Dutch prosecutors received a tip concerning 55,000 accounts in which suspects may have deposited money without disclosing it to authorities.
Coordinated raids conducted a day earlier in the Netherlands, Britain, Germany, France and Australia resulted in the arrest of two people.
Investigators in the Netherlands said they seized administrative records, real estate, jewelry, gold bars, and more luxury items from houses across the country.
In the UK, her Majesty's Revenue and Customs (HMRC), the British tax authority, announced that it had opened a criminal investigation into an unnamed "global financial institution."
The statement said with the help of its international partners, the financial authorities would focus on "senior employees" and an unspecified number of customers.
German prosecutors also said they were investigating clients of a bank in cooperation with the Dutch.
None of the authorities participating in the operation disclosed the name of the financial institution but Credit Suisse, Switzerland’s second largest bank, admitted that local authorities had visited its offices in Amsterdam, London and Paris "concerning client tax matters."
A spokesperson for the bank said that they were cooperating with authorities and that they had launched an internal probe into the matter.
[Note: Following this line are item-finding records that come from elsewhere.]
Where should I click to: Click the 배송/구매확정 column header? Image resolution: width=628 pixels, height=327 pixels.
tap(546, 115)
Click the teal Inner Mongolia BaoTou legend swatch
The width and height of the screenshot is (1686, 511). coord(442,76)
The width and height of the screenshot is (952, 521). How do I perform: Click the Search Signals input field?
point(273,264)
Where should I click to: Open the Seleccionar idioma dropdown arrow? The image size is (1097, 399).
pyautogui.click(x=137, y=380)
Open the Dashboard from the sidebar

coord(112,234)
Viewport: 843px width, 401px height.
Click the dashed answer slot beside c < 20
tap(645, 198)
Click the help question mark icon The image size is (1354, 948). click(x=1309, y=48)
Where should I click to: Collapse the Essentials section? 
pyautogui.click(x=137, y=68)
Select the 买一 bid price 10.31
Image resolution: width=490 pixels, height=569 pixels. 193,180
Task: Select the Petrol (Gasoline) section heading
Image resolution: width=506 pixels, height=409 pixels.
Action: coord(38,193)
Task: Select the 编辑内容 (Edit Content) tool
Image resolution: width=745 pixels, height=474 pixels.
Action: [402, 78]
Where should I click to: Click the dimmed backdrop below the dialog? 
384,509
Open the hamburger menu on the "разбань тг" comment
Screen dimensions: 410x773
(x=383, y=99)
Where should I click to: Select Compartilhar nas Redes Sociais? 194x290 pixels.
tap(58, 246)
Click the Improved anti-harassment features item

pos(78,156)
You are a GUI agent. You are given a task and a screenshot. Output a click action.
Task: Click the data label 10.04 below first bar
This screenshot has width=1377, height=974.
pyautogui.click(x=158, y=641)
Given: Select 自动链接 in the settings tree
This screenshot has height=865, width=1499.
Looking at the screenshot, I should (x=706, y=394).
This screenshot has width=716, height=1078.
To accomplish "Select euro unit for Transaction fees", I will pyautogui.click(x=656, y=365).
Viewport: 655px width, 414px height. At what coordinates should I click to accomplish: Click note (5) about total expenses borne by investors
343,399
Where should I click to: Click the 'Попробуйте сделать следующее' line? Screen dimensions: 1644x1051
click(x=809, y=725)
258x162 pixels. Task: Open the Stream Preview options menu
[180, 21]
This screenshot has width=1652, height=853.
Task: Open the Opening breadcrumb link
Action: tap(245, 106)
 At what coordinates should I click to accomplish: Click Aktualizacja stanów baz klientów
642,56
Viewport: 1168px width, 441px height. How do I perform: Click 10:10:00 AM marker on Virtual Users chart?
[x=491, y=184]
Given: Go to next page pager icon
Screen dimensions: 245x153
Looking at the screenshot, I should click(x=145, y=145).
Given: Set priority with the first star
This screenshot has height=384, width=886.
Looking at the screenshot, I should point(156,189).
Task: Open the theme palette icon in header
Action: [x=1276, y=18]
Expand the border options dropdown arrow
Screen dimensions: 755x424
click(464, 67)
Since 2011, Credit Suisse has had to pay more than 2 billion Swiss francs (US$ 2 billion) to the United States, Germany, and Italy to settle allegations it helped clients dodge taxes.
Eurojust, the European Union agency that handles cross-border investigations, said that the investigation began in 2016 and that prosecutors have uncovered a network of "undeclared assets hidden within offshore accounts and policies...(worth) millions of euros."